*DIRECTIVES*
1/ Please repeat, word for word, the stretch of the multimodal computing passage from "FIG. 6 is a" through "hardware accelerators A-N.".
2/ Answer these questions from the multimodal computing passage:
(a) What types of processor can the hardware accelerator 630 be?
(b) Which figure shows the datacenter including multiple hardware accelerators?
(c) What input modalities are given as examples for a multimodal model?
3/ Pick up the multimodal computing passage after its last sentence and carry it forward.

*TEXT EXTRACT*
_ _ _

Example Computing Environment

FIG. 6 is a block diagram illustrating one or more multimodal models 610, such as for deployment in a datacenter 620 housing a hardware accelerator 630 on which the deployed models will execute for multimodal processing with CR data, according to aspects of the disclosure. The hardware accelerator 630 can be any type of processor, such as a CPU, GPU, FPGA, or ASIC such as a TPU. As shown in FIG. 7, the datacenter 620 can include multiple hardware accelerators, e.g., hardware accelerators A-N.

An architecture of a model can refer to characteristics defining the model, such as characteristics of layers for the model, how the layers process input, or how the layers interact with one another. The model may be generated using machine learning or other AI training techniques. In some examples, the model may be generated through other techniques, such as an optimization technique, manual tuning from empirical data, or deterministically programmed to generate different outputs using one or more functions on received inputs. In general, a multimodal model can be of any architecture capable of receiving and processing input of different modalities, e.g., text, image, video, audio, etc.

_ _ _

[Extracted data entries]
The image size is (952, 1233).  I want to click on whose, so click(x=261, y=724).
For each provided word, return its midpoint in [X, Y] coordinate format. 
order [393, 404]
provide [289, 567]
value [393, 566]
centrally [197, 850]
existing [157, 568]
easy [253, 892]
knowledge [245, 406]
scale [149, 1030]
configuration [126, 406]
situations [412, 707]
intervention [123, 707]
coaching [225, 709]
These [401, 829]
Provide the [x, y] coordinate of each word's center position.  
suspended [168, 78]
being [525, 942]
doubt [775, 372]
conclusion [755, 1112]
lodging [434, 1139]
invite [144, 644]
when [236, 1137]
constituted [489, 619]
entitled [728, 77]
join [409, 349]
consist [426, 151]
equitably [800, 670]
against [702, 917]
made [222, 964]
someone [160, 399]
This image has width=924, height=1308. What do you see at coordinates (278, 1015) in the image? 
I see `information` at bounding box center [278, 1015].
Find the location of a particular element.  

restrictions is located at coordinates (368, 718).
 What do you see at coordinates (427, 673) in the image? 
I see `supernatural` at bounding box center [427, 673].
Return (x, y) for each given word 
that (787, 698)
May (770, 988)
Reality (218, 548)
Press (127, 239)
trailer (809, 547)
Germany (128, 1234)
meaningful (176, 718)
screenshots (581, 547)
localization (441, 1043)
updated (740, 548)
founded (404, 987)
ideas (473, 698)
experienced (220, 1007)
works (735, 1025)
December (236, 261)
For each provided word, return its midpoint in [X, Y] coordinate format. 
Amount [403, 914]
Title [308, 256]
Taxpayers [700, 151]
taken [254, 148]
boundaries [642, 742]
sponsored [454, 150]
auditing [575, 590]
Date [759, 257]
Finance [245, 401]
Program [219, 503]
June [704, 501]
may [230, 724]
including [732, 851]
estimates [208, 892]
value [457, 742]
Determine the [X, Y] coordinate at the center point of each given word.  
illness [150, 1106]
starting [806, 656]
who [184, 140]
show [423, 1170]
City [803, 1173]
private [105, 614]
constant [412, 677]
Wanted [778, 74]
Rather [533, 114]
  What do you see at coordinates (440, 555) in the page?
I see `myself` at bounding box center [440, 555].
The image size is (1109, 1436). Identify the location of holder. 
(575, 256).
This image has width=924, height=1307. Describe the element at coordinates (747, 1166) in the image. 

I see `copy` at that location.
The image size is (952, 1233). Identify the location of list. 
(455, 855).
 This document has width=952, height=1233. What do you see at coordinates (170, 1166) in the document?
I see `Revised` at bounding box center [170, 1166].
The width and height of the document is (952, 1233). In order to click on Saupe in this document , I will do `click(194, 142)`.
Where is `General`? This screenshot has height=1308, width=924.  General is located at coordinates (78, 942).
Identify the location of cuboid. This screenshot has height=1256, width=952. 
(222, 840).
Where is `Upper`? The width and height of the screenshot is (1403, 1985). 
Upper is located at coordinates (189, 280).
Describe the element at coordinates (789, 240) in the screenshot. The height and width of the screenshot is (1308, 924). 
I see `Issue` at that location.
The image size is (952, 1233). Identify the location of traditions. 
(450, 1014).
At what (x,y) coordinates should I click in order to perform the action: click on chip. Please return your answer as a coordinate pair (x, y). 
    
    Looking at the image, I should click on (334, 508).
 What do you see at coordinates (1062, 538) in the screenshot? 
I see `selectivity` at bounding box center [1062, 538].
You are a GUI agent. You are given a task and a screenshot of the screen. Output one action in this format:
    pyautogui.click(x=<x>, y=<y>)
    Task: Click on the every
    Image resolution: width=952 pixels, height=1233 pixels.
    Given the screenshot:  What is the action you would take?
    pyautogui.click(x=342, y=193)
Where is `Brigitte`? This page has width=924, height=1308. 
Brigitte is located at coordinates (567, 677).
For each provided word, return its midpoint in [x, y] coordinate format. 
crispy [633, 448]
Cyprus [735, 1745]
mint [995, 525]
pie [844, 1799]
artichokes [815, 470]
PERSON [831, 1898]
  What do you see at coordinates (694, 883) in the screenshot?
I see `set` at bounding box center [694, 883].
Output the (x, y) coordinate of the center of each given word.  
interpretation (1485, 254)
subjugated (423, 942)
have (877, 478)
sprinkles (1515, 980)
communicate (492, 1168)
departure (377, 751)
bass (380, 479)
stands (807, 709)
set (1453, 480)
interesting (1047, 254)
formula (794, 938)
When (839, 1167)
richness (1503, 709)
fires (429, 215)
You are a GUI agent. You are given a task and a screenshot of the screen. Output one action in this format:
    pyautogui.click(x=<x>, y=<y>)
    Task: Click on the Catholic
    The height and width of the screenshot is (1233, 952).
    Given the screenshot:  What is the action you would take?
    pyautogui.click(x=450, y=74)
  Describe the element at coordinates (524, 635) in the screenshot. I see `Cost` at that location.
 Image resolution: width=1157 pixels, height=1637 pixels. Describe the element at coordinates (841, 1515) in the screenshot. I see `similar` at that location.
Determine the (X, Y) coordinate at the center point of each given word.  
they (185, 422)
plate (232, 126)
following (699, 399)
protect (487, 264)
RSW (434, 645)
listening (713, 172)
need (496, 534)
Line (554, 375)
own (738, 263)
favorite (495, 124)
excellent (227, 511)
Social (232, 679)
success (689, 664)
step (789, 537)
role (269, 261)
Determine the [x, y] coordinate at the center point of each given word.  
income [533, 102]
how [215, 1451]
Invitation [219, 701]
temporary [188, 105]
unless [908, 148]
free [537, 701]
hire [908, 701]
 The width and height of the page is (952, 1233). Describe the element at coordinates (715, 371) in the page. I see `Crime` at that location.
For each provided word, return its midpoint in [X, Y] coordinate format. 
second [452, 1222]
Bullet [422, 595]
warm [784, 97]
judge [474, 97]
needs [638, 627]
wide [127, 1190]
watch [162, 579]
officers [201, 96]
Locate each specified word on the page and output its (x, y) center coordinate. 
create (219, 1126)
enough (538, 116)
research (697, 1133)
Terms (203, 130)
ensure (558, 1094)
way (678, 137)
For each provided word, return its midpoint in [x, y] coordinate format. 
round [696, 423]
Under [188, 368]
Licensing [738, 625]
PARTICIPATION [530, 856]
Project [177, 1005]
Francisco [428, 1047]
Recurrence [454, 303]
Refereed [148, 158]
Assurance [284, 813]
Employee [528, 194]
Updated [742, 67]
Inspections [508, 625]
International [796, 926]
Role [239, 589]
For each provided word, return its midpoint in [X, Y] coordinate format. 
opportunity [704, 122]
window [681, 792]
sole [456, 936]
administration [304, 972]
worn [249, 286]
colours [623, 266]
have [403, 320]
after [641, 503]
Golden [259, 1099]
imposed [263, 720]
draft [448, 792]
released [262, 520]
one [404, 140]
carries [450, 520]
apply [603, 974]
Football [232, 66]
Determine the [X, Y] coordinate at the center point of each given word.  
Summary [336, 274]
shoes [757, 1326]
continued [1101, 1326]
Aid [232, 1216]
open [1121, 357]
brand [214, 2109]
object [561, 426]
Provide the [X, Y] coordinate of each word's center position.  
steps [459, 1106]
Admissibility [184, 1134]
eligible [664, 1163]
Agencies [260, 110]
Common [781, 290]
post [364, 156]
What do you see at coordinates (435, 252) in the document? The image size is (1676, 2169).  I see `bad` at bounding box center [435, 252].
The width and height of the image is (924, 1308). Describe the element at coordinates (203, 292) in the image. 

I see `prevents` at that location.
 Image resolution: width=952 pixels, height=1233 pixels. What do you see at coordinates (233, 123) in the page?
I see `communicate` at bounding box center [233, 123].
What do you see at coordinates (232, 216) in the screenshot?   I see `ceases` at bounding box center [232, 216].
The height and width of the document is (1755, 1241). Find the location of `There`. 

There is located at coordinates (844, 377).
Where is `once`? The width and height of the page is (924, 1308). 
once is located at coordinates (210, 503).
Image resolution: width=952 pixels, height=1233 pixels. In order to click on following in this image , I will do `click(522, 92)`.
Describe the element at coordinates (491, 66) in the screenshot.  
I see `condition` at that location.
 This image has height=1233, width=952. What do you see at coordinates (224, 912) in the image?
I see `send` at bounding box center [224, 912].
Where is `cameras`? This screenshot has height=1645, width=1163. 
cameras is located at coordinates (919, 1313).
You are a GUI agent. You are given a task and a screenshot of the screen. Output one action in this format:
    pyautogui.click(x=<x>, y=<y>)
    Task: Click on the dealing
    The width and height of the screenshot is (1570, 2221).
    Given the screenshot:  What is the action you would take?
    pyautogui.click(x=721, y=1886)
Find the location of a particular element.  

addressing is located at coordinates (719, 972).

_ _ _

*ANSWERS TO EACH TASK*
1/
FIG. 6 is a block diagram illustrating one or more multimodal models 610, such as for deployment in a datacenter 620 housing a hardware accelerator 630 on which the deployed models will execute for multimodal processing with CR data, according to aspects of the disclosure. The hardware accelerator 630 can be any type of processor, such as a CPU, GPU, FPGA, or ASIC such as a TPU. As shown in FIG. 7, the datacenter 620 can include multiple hardware accelerators, e.g., hardware accelerators A-N.

2/
(a) Any type of processor, such as a CPU, GPU, FPGA, or an ASIC such as a TPU.
(b) FIG. 7.
(c) Text, image, video, and audio.

3/
In some examples, the multimodal models 610 may include large language models, large foundation models, large graphical models, etc. In one example, a model can be a convolutional neural network that includes a convolution layer that receives input data, followed by a pooling layer, followed by a fully connected layer that generates a result. The architecture of the model can also define types of operations performed within each layer. For example, the architecture of a convolutional neural network may define that rectified linear unit (ReLU) activation functions are used in the fully connected layer of the network.

FIG. 7 is a block diagram of an example computing environment 701 for implementing a multimodal processing system 700. The system 700 can be implemented on one or more devices having one or more processors in one or more locations, such as in server computing device 715. Examples of the system 700 include the systems 100, 200, and 300, shown and described with reference to FIGS. 1-3, respectively.

User computing device 712 and the server computing device 715 can be communicatively coupled to one or more storage devices 730 over a network 760. The storage device(s) 730 can be a combination of volatile and non-volatile memory and can be at the same or different physical locations than the computing devices 712, 715. For example, the storage device(s) 730 can include any type of non-transitory computer readable medium capable of storing information, such as a hard-drive, solid state drive, tape drive, optical storage, memory card, ROM, RAM, DVD, CD-ROM, write-capable, and read-only memories.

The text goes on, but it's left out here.